DIRECTIVE: Quote each of the following items back word for word.

DATA LISTING:
● ● ● ●

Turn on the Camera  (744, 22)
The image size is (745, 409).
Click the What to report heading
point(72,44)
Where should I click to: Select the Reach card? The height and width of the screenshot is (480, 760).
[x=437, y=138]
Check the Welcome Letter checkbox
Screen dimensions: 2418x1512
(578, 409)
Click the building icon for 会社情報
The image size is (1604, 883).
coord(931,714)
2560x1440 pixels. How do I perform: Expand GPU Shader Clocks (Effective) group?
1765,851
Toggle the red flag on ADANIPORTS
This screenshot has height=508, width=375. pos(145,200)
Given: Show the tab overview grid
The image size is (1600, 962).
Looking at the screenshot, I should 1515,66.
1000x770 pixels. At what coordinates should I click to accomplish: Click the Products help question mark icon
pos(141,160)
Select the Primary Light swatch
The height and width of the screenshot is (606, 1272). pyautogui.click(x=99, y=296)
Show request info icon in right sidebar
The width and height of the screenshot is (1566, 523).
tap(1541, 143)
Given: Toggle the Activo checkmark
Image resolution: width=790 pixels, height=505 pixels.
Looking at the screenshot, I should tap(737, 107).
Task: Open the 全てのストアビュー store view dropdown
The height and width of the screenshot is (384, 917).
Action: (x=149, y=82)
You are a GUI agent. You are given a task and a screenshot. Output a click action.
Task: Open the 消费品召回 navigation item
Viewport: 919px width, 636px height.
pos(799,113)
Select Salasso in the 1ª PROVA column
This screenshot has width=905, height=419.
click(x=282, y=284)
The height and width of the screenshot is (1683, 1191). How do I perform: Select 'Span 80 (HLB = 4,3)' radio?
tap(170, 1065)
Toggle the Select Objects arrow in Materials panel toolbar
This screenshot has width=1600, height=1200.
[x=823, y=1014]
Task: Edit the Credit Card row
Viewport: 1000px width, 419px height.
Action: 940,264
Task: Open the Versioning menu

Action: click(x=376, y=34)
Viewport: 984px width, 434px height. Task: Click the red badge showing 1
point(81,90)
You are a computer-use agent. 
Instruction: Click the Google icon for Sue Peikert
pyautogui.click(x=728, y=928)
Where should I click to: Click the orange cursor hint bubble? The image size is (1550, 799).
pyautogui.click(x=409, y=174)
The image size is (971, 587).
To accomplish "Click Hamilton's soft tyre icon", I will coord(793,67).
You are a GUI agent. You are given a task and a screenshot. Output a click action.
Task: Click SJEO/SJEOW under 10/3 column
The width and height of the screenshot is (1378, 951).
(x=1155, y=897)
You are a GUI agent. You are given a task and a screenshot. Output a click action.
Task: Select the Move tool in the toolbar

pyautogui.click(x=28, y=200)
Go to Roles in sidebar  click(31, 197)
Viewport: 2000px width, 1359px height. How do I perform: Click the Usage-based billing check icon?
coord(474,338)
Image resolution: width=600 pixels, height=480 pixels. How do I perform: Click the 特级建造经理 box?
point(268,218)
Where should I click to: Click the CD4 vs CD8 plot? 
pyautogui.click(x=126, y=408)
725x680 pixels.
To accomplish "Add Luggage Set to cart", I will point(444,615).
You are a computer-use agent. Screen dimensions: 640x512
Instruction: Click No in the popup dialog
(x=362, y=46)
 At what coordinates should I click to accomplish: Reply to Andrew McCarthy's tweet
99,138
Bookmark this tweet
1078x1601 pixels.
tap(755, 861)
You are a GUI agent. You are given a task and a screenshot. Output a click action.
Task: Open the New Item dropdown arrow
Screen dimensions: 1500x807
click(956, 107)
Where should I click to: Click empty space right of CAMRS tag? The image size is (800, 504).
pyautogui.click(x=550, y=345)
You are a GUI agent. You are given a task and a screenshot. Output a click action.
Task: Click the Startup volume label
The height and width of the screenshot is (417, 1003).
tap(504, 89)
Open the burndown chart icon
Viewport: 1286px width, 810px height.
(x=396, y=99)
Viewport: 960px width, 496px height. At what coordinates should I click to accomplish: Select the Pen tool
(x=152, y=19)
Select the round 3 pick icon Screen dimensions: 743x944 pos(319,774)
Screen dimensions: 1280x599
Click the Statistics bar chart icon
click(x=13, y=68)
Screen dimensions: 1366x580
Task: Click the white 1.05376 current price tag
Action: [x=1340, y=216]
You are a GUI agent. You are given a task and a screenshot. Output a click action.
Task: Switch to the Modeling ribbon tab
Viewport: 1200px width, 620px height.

● ● ● ●

SOLUTION TO THIS TASK:
Turn on the Camera  (744, 22)
The image size is (745, 409).
Click the What to report heading
point(72,44)
Where should I click to: Select the Reach card? The height and width of the screenshot is (480, 760).
[x=437, y=138]
Check the Welcome Letter checkbox
Screen dimensions: 2418x1512
(578, 409)
Click the building icon for 会社情報
The image size is (1604, 883).
coord(931,714)
2560x1440 pixels. How do I perform: Expand GPU Shader Clocks (Effective) group?
1765,851
Toggle the red flag on ADANIPORTS
This screenshot has height=508, width=375. pos(145,200)
Given: Show the tab overview grid
The image size is (1600, 962).
Looking at the screenshot, I should 1515,66.
1000x770 pixels. At what coordinates should I click to accomplish: Click the Products help question mark icon
pos(141,160)
Select the Primary Light swatch
The height and width of the screenshot is (606, 1272). pyautogui.click(x=99, y=296)
Show request info icon in right sidebar
The width and height of the screenshot is (1566, 523).
tap(1541, 143)
Given: Toggle the Activo checkmark
Image resolution: width=790 pixels, height=505 pixels.
Looking at the screenshot, I should tap(737, 107).
Task: Open the 全てのストアビュー store view dropdown
The height and width of the screenshot is (384, 917).
Action: (x=149, y=82)
You are a GUI agent. You are given a task and a screenshot. Output a click action.
Task: Open the 消费品召回 navigation item
Viewport: 919px width, 636px height.
pos(799,113)
Select Salasso in the 1ª PROVA column
This screenshot has width=905, height=419.
click(x=282, y=284)
The height and width of the screenshot is (1683, 1191). How do I perform: Select 'Span 80 (HLB = 4,3)' radio?
tap(170, 1065)
Toggle the Select Objects arrow in Materials panel toolbar
This screenshot has width=1600, height=1200.
[x=823, y=1014]
Task: Edit the Credit Card row
Viewport: 1000px width, 419px height.
Action: 940,264
Task: Open the Versioning menu

Action: click(x=376, y=34)
Viewport: 984px width, 434px height. Task: Click the red badge showing 1
point(81,90)
You are a computer-use agent. 
Instruction: Click the Google icon for Sue Peikert
pyautogui.click(x=728, y=928)
Where should I click to: Click the orange cursor hint bubble? The image size is (1550, 799).
pyautogui.click(x=409, y=174)
The image size is (971, 587).
To accomplish "Click Hamilton's soft tyre icon", I will coord(793,67).
You are a GUI agent. You are given a task and a screenshot. Output a click action.
Task: Click SJEO/SJEOW under 10/3 column
The width and height of the screenshot is (1378, 951).
(x=1155, y=897)
You are a GUI agent. You are given a task and a screenshot. Output a click action.
Task: Select the Move tool in the toolbar

pyautogui.click(x=28, y=200)
Go to Roles in sidebar  click(31, 197)
Viewport: 2000px width, 1359px height. How do I perform: Click the Usage-based billing check icon?
coord(474,338)
Image resolution: width=600 pixels, height=480 pixels. How do I perform: Click the 特级建造经理 box?
point(268,218)
Where should I click to: Click the CD4 vs CD8 plot? 
pyautogui.click(x=126, y=408)
725x680 pixels.
To accomplish "Add Luggage Set to cart", I will point(444,615).
You are a computer-use agent. Screen dimensions: 640x512
Instruction: Click No in the popup dialog
(x=362, y=46)
 At what coordinates should I click to accomplish: Reply to Andrew McCarthy's tweet
99,138
Bookmark this tweet
1078x1601 pixels.
tap(755, 861)
You are a GUI agent. You are given a task and a screenshot. Output a click action.
Task: Open the New Item dropdown arrow
Screen dimensions: 1500x807
click(956, 107)
Where should I click to: Click empty space right of CAMRS tag? The image size is (800, 504).
pyautogui.click(x=550, y=345)
You are a GUI agent. You are given a task and a screenshot. Output a click action.
Task: Click the Startup volume label
The height and width of the screenshot is (417, 1003).
tap(504, 89)
Open the burndown chart icon
Viewport: 1286px width, 810px height.
(x=396, y=99)
Viewport: 960px width, 496px height. At what coordinates should I click to accomplish: Select the Pen tool
(x=152, y=19)
Select the round 3 pick icon Screen dimensions: 743x944 pos(319,774)
Screen dimensions: 1280x599
Click the Statistics bar chart icon
click(x=13, y=68)
Screen dimensions: 1366x580
Task: Click the white 1.05376 current price tag
Action: [x=1340, y=216]
You are a GUI agent. You are given a task and a screenshot. Output a click action.
Task: Switch to the Modeling ribbon tab
Viewport: 1200px width, 620px height.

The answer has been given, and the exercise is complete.